Engineering Contradictions & Design Principles
Engineering Contradiction Analysis
1Reliability
If traditional building systems are used to monitor HVAC equipment, then system simplicity is maintained, but equipment degradation occurs rapidly due to unmonitored operating conditions
Solution Approach 1:
The system enables self-service by allowing the HVAC equipment to monitor and manage its own oil conditions automatically. The oil management controller continuously analyzes operating data and triggers corrective actions without external intervention, making the system self-diagnosing and self-correcting regarding oil deficiencies
Solution Approach 2:
The patent replaces traditional mechanical monitoring systems with an intelligent electronic system that uses machine learning models. The processing circuit analyzes operating data through software-based algorithms rather than simple mechanical sensors, enabling predictive analytics and automated decision-making for oil management
2Measurement precision
If machine learning models are implemented to predict oil states, then oil management precision is improved, but device complexity increases
Solution Approach 1:
The system performs preliminary action by using machine learning models to predict future oil states before actual deficiencies occur. The processing circuit analyzes current operating data to forecast oil level, viscosity, and other parameters, enabling proactive maintenance before equipment degradation happens
Solution Approach 2:
The patent introduces an intermediary layer between raw sensor data and control decisions.

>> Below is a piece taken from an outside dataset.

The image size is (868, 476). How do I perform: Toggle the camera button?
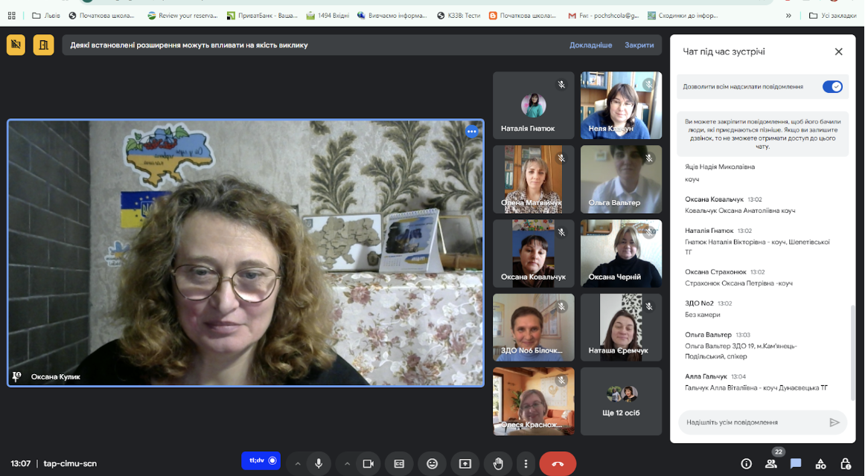pos(368,463)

The machine learning model acts as a mediator that processes complex operating data and translates it into actionable insights about oil conditions, bridging the gap between sensor inputs and corrective actions
3Productivity
If automatic corrective actions are initiated for oil deficiencies, then maintenance costs are reduced, but loss of time for system intervention increases
Solution Approach 1:
The system implements continuous feedback by monitoring operating conditions and automatically adjusting oil management based on real-time data. The oil management controller receives feedback from sensors and machine learning predictions, then automatically initiates corrective actions such as oil replenishment or viscosity adjustment without human intervention
Solution Approach 2:
The patent applies dynamics by making the oil management system adaptive and responsive to changing operating conditions. The machine learning models continuously learn from new data, and the control parameters are dynamically adjusted based on current equipment state, enabling the system to optimize maintenance timing and actions
Data Source
AI summary
An oil management controller for heating, ventilation, or air conditioning (HVAC) equipment. The controller includes a processing circuit. The processing circuit is configured to analyze operating data for the HVAC equipment using a machine learning model to predict a variable state or condition of oil used by the HVAC equipment. The processing circuit is configured to identify an oil deficiency based on the variable state or condition of the oil. The processing circuit is configured to automatically initiate a corrective action responsive to identifying the oil deficiency.